Yes, that all looks right. All this is just the Chain Rule “writ large”. The other thing that occasionally causes confusion is that Prof Ng’s notation is ever so slightly ambiguous. When he writes dZ or dA or dW, it means slightly different things: you have to keep track what the “numerator” is meaning, what he’s taking the partial derivative of. In all cases except the final gradients of W and b that we actually are going to apply, the gradients are of L the vector loss. But for dW^{[l]} and db^{[l]}, those and only those are partial derivatives of J the scalar cost, which of course is the average of L across the samples.
Of course the other high level point here is that these courses are very specifically designed not to require knowledge of even univariate calculus, let alone matrix calculus. So Prof Ng does not generally go into the derivations and only talks about intuitions based on the meaning of derivatives. The good news is you don’t need to know calculus, but of course that means the bad news is you have to take his word for everything.
There are plenty of resources available on the web for people like you who have the math background to understand the derivations. Here’s a thread with some links and you can find plenty more with a little searching or by reading one of the textbooks like Goodfellow et alia referenced on this bibliography thread.
Thank you for your answer. I’m just starting out in learning deep learning and without much math background this course has been absolutely helpful. Sometimes, however, I do yearn for a more harmonious explanations beyond just pure applications. It just makes the topic more interesting and the memory more long-lasting in my opinion. I’ve looked at some of the resources that you have referred me to and they seem to be go much deeper in this aspect. So, thank you very much for your advice and recommendations!
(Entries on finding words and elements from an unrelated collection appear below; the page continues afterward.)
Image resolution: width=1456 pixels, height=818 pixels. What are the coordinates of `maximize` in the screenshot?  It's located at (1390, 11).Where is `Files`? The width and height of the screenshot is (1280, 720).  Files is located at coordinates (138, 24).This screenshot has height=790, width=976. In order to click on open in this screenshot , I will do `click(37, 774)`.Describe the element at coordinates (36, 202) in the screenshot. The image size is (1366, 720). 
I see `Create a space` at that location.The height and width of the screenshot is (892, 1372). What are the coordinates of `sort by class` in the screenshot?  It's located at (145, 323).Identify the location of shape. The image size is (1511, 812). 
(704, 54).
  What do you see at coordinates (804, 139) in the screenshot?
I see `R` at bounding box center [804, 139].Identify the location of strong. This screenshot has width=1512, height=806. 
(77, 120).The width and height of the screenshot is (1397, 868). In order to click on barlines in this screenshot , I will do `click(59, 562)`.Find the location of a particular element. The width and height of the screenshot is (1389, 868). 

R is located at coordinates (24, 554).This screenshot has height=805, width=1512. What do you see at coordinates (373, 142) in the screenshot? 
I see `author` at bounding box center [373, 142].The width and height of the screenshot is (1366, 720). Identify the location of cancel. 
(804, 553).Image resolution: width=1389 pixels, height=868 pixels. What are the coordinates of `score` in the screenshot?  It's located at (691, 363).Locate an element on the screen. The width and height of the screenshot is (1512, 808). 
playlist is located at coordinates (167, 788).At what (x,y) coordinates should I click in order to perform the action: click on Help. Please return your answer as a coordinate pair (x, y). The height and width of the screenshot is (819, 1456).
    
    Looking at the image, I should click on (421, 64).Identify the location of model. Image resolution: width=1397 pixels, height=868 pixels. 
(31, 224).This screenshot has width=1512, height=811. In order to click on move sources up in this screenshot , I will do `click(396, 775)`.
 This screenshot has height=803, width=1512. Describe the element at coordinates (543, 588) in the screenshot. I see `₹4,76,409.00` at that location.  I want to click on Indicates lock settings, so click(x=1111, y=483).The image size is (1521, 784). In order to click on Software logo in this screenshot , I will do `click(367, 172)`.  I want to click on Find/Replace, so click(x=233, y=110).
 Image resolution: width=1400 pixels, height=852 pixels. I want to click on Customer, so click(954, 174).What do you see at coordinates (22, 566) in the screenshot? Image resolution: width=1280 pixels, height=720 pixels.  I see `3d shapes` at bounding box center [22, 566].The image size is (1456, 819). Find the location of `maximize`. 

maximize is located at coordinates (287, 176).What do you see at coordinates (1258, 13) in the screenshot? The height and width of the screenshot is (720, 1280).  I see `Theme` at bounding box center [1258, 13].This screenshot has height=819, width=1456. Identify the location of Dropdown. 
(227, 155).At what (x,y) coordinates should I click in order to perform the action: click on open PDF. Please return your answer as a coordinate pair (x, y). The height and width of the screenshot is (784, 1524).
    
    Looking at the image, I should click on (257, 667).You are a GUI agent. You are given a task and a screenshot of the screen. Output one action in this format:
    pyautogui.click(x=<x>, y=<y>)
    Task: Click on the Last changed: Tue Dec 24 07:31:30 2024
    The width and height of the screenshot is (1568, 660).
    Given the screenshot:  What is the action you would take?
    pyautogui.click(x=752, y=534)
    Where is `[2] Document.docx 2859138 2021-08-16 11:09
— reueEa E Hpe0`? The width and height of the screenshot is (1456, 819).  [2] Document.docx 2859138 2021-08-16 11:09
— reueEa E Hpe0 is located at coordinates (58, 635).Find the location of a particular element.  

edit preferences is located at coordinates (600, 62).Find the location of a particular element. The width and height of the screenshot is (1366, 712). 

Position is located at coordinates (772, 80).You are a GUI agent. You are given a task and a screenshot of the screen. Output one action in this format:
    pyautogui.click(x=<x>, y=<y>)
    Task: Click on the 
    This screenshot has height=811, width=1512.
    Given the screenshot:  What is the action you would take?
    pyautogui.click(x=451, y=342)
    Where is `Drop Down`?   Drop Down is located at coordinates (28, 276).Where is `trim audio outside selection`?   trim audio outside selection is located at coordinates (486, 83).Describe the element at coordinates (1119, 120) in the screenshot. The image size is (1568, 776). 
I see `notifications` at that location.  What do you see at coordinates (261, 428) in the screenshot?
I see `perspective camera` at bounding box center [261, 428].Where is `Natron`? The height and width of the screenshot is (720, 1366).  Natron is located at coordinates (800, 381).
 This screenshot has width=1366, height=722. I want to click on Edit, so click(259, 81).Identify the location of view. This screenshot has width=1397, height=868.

I appreciate it
I’m glad the links were useful and thanks for more background on how you are approaching your DL learning journey. It turns out that DeepLearning just published a brand new Specialization on Coursera called Mathematics for Machine Learning (M4ML). I haven’t had a chance to take it yet, although I’m hoping to find time to do that. That would be another resource if you’d like to learn more of the related math. From what I can see just looking the syllabus, some of what they cover is prerequisite knowledge that you need for DLS (e.g. Linear Algebra, although they also cover some more advanced Linear Algebra topics that you don’t need for DLS specifically) and then it also covers some calculus and probability and statistics. Have a look and see if it catches your interest.